YOUR TASK = An exact copy of the lines from the one containing "Task: Click the geist-latin.woff2" through the last line below is required; include both of those lines and no others.

(Beginning of MATERIAL FOR THE TASK)

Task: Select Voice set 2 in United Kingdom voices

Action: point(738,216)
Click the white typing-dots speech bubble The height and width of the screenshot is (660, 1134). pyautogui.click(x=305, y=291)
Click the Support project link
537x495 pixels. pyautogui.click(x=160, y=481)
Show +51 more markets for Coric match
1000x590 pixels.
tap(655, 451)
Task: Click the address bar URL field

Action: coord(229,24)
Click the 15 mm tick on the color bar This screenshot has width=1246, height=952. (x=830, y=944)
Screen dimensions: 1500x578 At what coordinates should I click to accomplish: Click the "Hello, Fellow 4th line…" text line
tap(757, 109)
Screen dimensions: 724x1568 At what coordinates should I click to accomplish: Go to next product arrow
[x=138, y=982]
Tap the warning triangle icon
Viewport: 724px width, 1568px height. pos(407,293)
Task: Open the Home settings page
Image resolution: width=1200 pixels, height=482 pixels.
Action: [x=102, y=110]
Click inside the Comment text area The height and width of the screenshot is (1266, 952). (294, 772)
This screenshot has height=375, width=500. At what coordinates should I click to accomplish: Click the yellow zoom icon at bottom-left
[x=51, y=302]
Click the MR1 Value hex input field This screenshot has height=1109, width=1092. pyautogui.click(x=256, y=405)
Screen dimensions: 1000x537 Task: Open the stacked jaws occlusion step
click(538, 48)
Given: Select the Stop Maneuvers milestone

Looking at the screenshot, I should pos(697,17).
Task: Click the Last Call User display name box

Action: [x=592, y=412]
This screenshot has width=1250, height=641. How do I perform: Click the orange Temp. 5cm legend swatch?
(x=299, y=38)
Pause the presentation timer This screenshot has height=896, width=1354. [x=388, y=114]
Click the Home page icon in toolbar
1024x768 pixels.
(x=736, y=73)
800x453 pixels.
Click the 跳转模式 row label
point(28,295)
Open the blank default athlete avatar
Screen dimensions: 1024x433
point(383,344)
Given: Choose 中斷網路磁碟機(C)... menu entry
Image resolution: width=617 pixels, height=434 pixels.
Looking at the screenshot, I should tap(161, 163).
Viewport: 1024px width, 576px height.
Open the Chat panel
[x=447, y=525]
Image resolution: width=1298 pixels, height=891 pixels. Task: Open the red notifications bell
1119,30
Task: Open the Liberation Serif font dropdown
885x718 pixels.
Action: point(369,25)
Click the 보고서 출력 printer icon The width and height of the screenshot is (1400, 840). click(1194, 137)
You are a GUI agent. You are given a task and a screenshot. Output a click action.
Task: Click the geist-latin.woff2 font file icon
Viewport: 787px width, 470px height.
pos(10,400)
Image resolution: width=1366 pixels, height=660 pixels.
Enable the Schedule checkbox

(End of MATERIAL FOR THE TASK)

RESPONSE FOR THIS EXERCISE =
Task: Click the geist-latin.woff2 font file icon
Viewport: 787px width, 470px height.
pos(10,400)
Image resolution: width=1366 pixels, height=660 pixels.
Enable the Schedule checkbox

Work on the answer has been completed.